## EXERCISE BRIEF
Copy the items verbatim, from their first line through the line containing "(x=301, y=193)".

## PROVIDED RECORDS

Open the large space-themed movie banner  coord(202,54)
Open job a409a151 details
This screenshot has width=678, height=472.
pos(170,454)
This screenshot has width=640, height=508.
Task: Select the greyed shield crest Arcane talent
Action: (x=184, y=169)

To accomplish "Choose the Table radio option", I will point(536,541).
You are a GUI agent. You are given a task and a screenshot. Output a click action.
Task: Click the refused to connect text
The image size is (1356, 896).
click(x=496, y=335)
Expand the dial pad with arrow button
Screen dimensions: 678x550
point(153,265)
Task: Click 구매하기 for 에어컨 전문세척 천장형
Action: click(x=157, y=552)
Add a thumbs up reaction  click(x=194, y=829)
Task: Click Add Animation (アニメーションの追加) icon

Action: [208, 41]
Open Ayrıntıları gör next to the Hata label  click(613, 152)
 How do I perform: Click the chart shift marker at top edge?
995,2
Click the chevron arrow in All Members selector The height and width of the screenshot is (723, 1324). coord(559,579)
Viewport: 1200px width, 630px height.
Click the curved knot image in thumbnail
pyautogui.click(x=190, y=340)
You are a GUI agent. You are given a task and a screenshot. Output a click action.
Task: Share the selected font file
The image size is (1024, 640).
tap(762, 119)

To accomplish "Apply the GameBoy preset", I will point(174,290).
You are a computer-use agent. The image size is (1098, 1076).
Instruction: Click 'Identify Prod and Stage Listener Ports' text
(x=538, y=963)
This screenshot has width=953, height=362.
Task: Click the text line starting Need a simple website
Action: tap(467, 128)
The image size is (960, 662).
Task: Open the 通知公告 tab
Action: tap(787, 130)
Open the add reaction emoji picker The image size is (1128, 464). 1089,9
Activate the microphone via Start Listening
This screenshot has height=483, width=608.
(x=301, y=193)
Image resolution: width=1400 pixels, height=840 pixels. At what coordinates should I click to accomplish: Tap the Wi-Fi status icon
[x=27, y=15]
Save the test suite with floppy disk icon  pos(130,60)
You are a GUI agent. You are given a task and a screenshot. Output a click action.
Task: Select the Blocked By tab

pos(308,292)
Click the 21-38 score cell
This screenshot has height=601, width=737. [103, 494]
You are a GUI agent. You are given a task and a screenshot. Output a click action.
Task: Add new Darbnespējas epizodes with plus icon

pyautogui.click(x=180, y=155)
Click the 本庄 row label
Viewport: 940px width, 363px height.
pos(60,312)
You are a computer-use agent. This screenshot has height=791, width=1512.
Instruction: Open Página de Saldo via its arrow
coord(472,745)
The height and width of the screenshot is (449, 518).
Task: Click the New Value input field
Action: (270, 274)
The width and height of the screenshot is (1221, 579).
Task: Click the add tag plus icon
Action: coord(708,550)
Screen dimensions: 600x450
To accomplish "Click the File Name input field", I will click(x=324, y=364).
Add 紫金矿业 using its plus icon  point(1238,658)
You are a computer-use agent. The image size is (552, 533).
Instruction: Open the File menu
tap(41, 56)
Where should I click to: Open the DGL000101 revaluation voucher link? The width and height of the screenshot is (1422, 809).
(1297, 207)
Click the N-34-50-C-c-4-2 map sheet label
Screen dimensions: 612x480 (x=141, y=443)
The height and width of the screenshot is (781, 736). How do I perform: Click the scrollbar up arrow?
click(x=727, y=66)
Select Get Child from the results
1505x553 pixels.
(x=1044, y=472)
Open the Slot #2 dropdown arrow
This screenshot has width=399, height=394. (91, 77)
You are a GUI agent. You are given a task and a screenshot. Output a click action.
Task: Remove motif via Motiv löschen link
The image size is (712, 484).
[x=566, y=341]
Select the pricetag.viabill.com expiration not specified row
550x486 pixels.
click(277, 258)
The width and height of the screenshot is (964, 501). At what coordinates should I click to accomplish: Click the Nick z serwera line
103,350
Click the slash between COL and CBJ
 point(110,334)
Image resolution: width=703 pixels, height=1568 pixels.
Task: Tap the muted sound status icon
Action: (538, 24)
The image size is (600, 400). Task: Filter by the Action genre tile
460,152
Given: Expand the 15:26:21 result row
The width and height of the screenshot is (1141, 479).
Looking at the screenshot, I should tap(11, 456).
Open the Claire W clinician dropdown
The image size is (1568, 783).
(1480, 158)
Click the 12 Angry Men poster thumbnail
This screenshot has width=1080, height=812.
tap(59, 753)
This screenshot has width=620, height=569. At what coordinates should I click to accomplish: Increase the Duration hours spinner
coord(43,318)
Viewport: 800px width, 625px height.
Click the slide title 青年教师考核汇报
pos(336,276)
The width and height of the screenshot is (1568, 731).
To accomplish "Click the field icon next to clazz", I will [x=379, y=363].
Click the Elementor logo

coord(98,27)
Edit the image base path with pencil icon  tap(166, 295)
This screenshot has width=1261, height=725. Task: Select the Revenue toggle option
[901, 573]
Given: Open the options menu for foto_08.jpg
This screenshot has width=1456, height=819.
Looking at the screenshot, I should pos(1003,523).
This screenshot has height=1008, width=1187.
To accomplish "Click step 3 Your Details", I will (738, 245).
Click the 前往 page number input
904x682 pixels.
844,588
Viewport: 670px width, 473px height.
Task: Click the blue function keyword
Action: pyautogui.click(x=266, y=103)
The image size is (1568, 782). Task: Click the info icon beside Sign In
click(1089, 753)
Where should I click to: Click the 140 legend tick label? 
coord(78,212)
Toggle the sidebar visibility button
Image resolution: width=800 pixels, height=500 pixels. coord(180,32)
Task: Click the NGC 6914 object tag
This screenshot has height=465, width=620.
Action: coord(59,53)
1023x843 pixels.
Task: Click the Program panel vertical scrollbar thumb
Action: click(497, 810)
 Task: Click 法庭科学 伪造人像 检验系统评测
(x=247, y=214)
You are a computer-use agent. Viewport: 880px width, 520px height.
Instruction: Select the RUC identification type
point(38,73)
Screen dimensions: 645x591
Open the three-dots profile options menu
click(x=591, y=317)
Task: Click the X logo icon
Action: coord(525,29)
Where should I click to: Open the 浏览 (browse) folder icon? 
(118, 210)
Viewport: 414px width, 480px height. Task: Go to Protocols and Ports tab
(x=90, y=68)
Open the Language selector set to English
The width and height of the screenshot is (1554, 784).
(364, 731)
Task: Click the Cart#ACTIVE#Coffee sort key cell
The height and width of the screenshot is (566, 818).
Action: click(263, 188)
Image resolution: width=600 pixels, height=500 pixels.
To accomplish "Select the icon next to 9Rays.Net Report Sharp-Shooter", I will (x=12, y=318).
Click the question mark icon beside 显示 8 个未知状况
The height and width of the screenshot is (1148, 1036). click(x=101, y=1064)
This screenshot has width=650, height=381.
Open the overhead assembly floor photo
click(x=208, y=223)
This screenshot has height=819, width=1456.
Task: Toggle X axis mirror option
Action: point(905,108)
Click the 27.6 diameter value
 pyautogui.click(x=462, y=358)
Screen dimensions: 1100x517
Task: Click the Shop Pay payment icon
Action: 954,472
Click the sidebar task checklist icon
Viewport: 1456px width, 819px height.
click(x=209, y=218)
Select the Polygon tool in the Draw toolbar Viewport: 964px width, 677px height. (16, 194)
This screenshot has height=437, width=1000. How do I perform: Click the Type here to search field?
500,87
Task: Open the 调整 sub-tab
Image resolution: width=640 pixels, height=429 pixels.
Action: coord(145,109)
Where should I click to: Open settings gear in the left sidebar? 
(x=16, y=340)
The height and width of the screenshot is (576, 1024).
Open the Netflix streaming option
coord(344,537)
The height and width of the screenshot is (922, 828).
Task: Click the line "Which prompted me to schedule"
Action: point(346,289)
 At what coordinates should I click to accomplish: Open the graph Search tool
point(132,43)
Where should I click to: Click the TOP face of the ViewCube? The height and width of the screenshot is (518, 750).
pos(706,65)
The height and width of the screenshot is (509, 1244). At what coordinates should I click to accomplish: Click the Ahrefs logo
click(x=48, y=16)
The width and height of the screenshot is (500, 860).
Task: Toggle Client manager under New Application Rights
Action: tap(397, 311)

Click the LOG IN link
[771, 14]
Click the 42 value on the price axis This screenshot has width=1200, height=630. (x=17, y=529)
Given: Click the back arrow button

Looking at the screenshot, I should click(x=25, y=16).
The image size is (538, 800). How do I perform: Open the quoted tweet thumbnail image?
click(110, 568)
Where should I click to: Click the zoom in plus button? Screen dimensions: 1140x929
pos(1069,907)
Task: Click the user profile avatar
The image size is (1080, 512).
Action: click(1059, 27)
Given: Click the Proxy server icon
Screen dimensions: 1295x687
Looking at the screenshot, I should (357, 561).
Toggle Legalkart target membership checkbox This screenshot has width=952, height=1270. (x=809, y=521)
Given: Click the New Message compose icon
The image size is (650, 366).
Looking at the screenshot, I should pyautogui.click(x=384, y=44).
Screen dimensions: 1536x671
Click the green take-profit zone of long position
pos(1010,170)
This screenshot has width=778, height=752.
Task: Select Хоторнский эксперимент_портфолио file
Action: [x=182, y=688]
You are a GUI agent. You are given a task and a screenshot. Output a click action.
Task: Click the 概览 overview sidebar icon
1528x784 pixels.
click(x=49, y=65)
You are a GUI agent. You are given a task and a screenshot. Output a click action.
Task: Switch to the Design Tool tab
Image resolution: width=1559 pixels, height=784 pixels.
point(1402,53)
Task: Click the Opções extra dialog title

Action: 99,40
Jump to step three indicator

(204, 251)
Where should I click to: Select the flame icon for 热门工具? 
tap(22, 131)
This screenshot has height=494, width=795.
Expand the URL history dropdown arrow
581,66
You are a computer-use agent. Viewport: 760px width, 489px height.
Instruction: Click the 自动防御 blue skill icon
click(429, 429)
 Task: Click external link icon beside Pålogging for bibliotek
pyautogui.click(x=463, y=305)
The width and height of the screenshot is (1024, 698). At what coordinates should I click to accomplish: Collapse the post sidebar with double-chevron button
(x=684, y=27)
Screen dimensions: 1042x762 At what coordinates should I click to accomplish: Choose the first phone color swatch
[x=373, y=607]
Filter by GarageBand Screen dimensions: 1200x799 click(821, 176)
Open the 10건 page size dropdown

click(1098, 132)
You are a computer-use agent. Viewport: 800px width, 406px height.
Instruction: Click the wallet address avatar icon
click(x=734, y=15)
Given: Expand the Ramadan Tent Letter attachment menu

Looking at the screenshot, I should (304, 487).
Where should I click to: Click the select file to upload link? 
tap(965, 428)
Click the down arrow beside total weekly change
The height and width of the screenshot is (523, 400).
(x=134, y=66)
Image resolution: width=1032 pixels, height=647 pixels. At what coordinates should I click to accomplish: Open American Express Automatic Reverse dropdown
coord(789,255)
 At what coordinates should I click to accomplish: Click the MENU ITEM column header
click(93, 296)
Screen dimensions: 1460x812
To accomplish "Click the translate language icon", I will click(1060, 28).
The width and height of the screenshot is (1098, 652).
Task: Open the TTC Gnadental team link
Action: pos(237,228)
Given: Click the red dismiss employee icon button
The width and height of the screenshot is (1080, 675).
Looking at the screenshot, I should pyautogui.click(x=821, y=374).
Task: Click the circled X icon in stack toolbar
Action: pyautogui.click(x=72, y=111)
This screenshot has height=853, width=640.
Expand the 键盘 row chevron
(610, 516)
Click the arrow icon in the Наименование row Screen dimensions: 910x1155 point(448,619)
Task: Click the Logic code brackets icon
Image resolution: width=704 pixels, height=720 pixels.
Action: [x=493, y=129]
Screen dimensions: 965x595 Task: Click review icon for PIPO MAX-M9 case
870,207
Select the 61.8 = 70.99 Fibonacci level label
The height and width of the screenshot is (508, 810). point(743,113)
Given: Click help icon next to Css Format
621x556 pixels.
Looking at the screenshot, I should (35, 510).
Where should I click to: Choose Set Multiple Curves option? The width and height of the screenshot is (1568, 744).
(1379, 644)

## ANSWER TO THIS TASK
Open the large space-themed movie banner  coord(202,54)
Open job a409a151 details
This screenshot has width=678, height=472.
pos(170,454)
This screenshot has width=640, height=508.
Task: Select the greyed shield crest Arcane talent
Action: (x=184, y=169)

To accomplish "Choose the Table radio option", I will point(536,541).
You are a GUI agent. You are given a task and a screenshot. Output a click action.
Task: Click the refused to connect text
The image size is (1356, 896).
click(x=496, y=335)
Expand the dial pad with arrow button
Screen dimensions: 678x550
point(153,265)
Task: Click 구매하기 for 에어컨 전문세척 천장형
Action: click(x=157, y=552)
Add a thumbs up reaction  click(x=194, y=829)
Task: Click Add Animation (アニメーションの追加) icon

Action: [208, 41]
Open Ayrıntıları gör next to the Hata label  click(613, 152)
 How do I perform: Click the chart shift marker at top edge?
995,2
Click the chevron arrow in All Members selector The height and width of the screenshot is (723, 1324). coord(559,579)
Viewport: 1200px width, 630px height.
Click the curved knot image in thumbnail
pyautogui.click(x=190, y=340)
You are a GUI agent. You are given a task and a screenshot. Output a click action.
Task: Share the selected font file
The image size is (1024, 640).
tap(762, 119)

To accomplish "Apply the GameBoy preset", I will point(174,290).
You are a computer-use agent. The image size is (1098, 1076).
Instruction: Click 'Identify Prod and Stage Listener Ports' text
(x=538, y=963)
This screenshot has width=953, height=362.
Task: Click the text line starting Need a simple website
Action: tap(467, 128)
The image size is (960, 662).
Task: Open the 通知公告 tab
Action: tap(787, 130)
Open the add reaction emoji picker The image size is (1128, 464). 1089,9
Activate the microphone via Start Listening
This screenshot has height=483, width=608.
(x=301, y=193)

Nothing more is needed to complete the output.